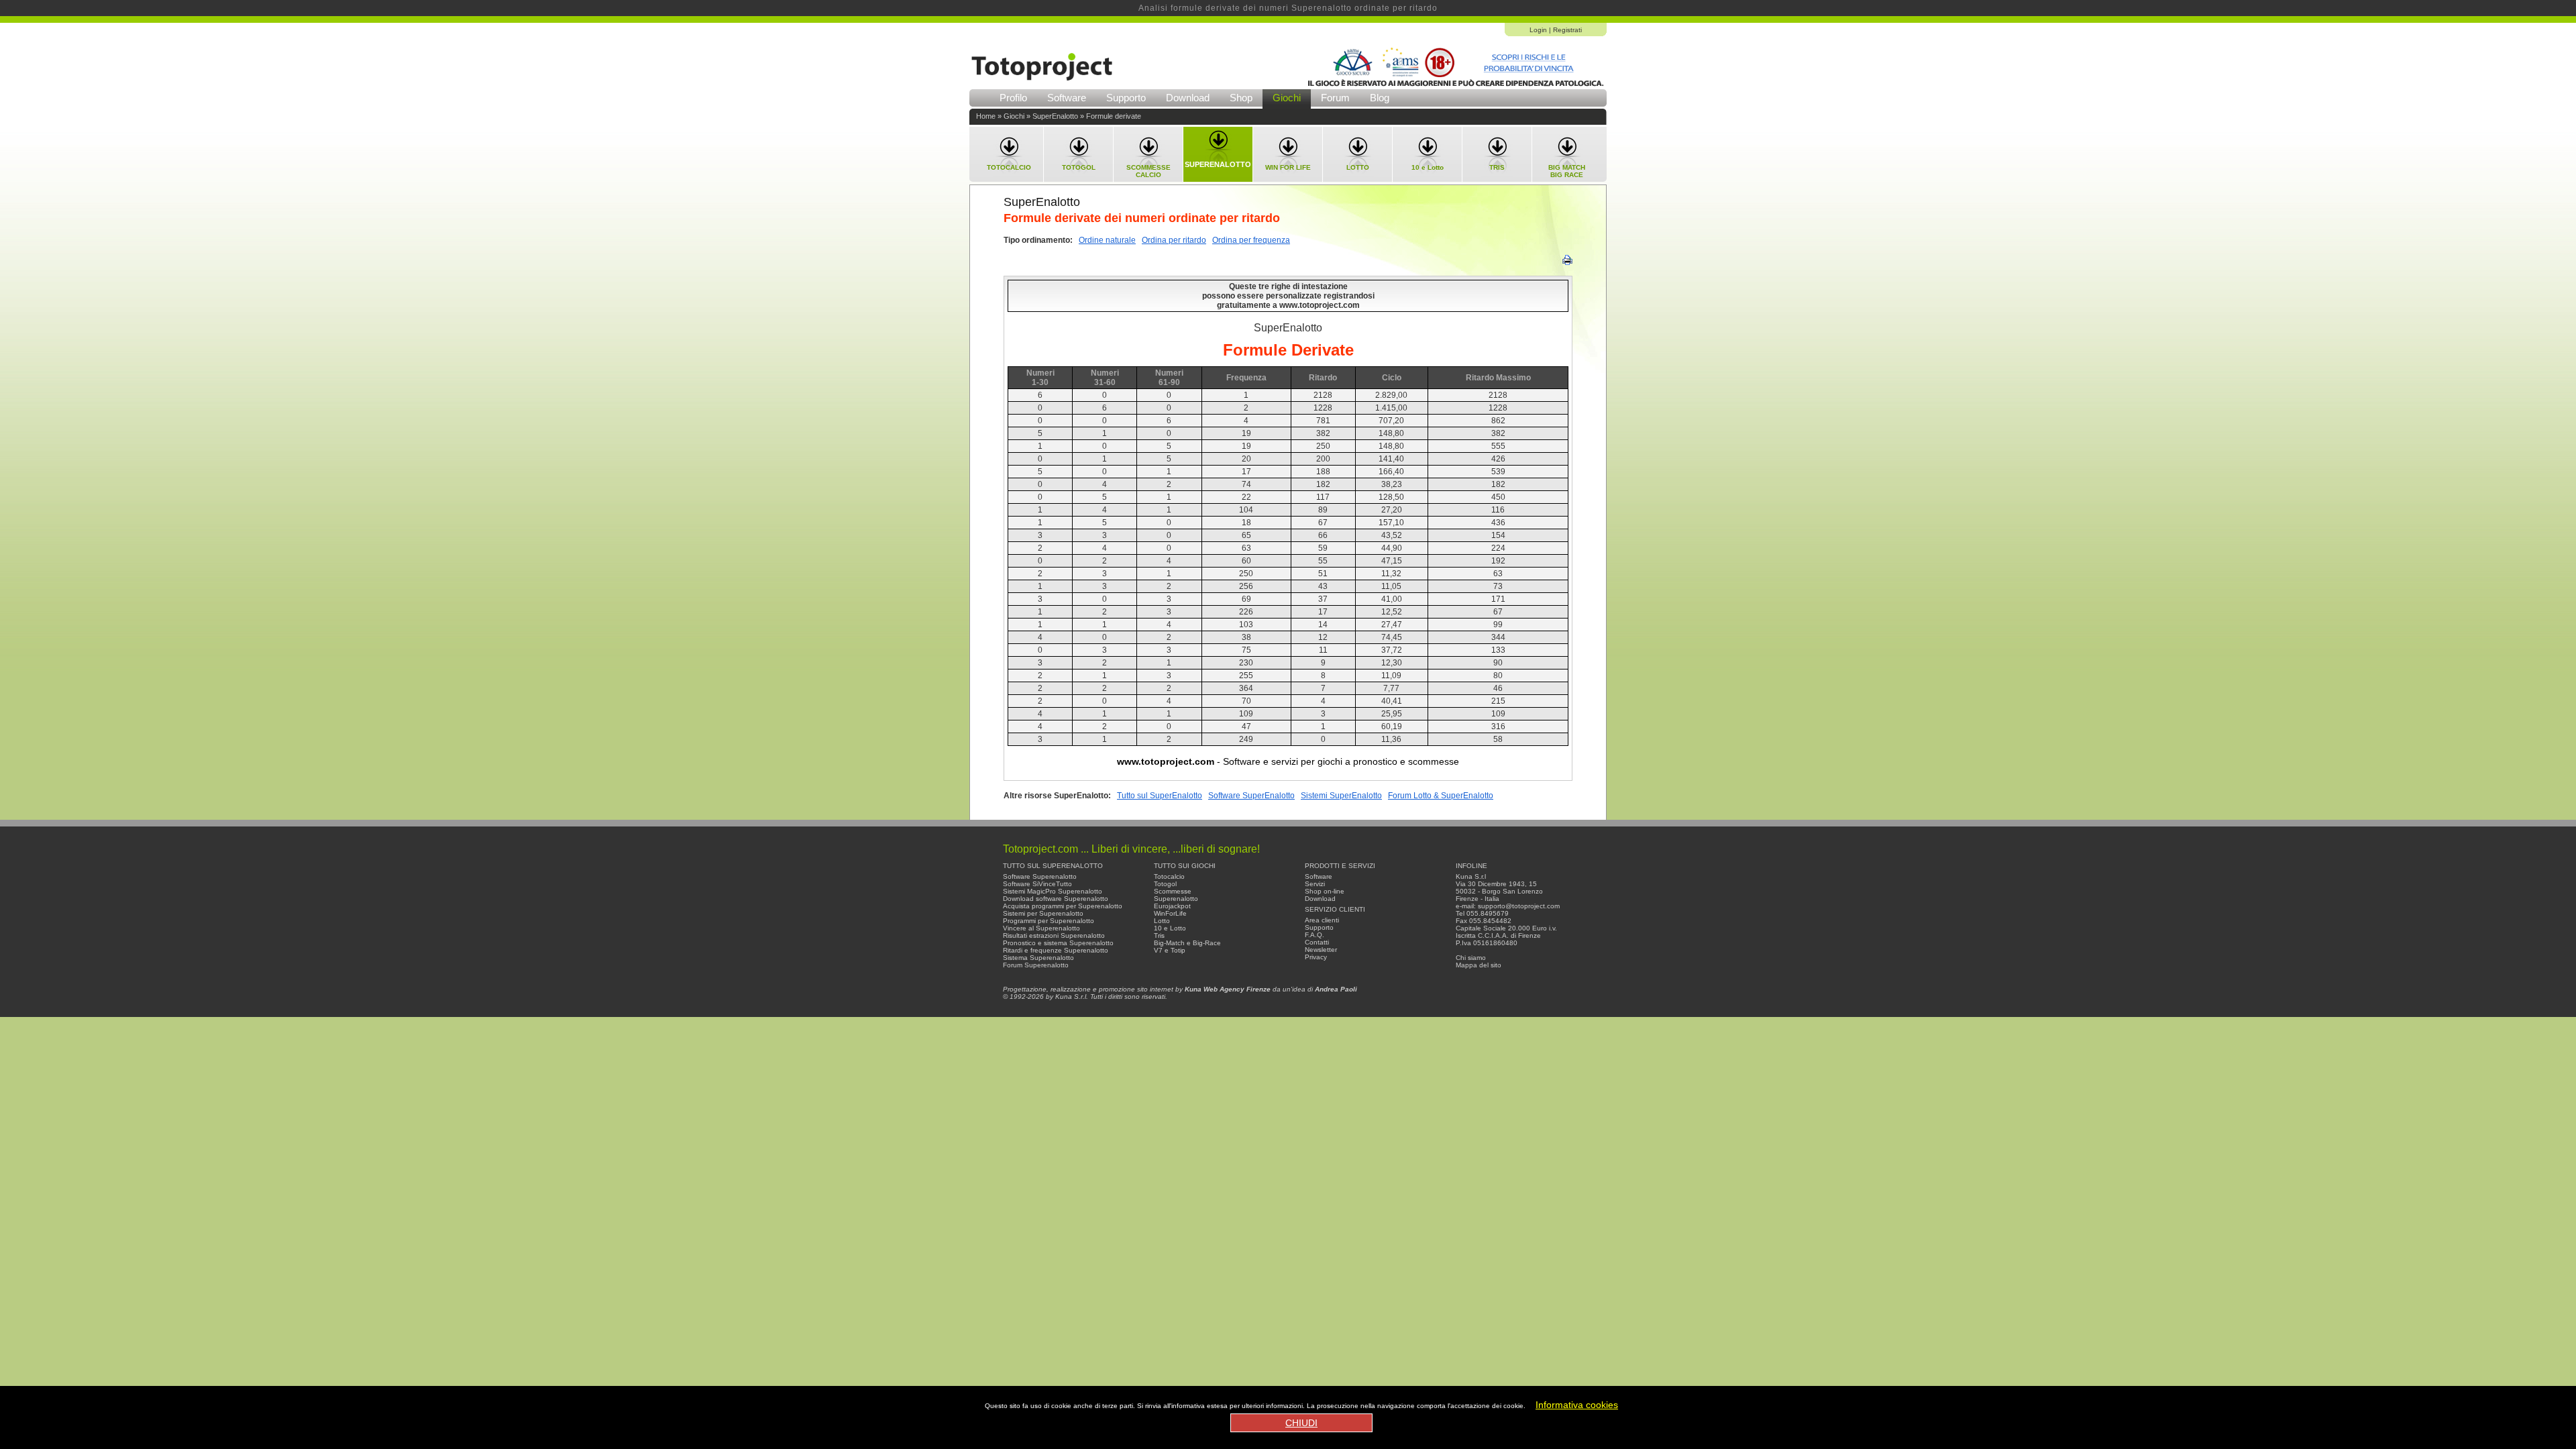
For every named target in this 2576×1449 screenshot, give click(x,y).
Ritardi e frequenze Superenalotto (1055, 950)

----

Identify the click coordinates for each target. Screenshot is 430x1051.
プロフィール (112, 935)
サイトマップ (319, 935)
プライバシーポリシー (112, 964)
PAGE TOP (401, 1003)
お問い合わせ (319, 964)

----

## [WHAT YOU HAVE TO DO]
Only one stretch of the entries above is wanted: the lines from the one containing "Identify the click" through the one containing "お問い合わせ (319, 964)". Please reproduce it exactly.

## [WORKED SOLUTION]
Identify the click coordinates for each target. Screenshot is 430x1051.
プロフィール (112, 935)
サイトマップ (319, 935)
プライバシーポリシー (112, 964)
PAGE TOP (401, 1003)
お問い合わせ (319, 964)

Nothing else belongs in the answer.